How to ensure cloud does not become the new outsourcing

Just as with outsourcing before it, cloud will not fix underlying operational complexity, according to Richard Blanford of Fordway

The costs of using public cloud are continuing to fall as providers increase capacity and improve their security capabilities. And cloud promises many benefits which are extremely appealing to public sector organisations wrestling with tight budgets, including a transfer of costs from CapEx to OpEx, limitless capacity, almost total flexibility, and increased efficiency. 

However, that does not mean cloud is the solution to every IT issue. 

Once an organisation has got rid of its in-house infrastructure and staff, it will have to use whatever the cloud provider offers, unless it undertakes another migration. This is likely to be time-consuming and risky, and will bring further interruption to day-to-day activities. Many public-sector organisations are still suffering from the results of the trend to outsource their IT, and no-one wants to see a repeat of that scenario with cloud. 

Any move to cloud – and indeed any major infrastructure change – should be driven by a ‘compelling event’. This could be anything from the need to upgrade key applications, to replacing core infrastructure, or relocating a datacentre. 

But the response to such an event should not be an immediate move to cloud. 

Organisations first need to get their own house in order by reviewing and optimising their existing infrastructure, applications, and processes before making any major changes. Most will have complex infrastructures – built up through many valid, but separate, decisions – which consume a large amount of resource and cost while providing little business benefit. If this is not addressed and rationalised, they will have an unnecessarily complex environment that will be expensive to operate and is unlikely to achieve the benefits desired from the change.

This is one of the key reasons outsourcing failed to deliver on its promise. 

In most cases, the outsourcers simply took on the existing infrastructure and contracted to manage it, using the existing staff.
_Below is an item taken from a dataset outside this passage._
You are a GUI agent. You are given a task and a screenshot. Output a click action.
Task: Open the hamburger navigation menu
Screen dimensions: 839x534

No wonder it was often referred to as ‘your mess for less’. Simply transferring an existing service to cloud, without first reviewing its fitness for purpose, will negate many of the potential benefits.

Strong SLAs
A good place to start is a business and IT alignment review to ensure that the organisation has accurately defined the service levels it requires for the key operational processes that IT supports and fully understands their cost, performance and availability implications. We find that many organisations operate their IT without defined and agreed service levels, or have defined service levels, but no way of measuring them to ensure they are being met. 
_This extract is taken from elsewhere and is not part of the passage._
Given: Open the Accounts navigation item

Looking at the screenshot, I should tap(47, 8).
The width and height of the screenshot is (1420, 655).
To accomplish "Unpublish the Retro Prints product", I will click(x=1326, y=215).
Armed with a definition of what services are needed, it is time to decide which services can usefully be provided by, or hosted on, public cloud, or alternatively migrate to private cloud or optimise and retain in-house. It may be appropriate to start by configuring IT as a private cloud, helping the organisation get more from its existing resources, and make any mistakes on the organisation’s own terms. There may be an opportunity to extend the life of existing infrastructure by moving disaster recovery to cloud, which can be a very useful first step in a journey to cloud.

Commodity services, such as email and user productivity, and where suitable SaaS options exist, can then be transferred to public cloud. Organisations may also choose to hand over responsibility for areas where they lack in-house skills. They need to consider whether they simply want capacity and equipment to be provided by a third party, or would like management too.

Some services can and should run in public cloud, some in private cloud, and some should remain on-premise, creating a hybrid infrastructure that needs managing and monitoring. Every organisation should therefore retain key skills in-house to control both the costs and the security of its hybrid-cloud environment. Organisations also need to take responsibility for asking their cloud providers to deliver the appropriate levels of information security and need to measure and audit these themselves to ensure that the relevant security is applied.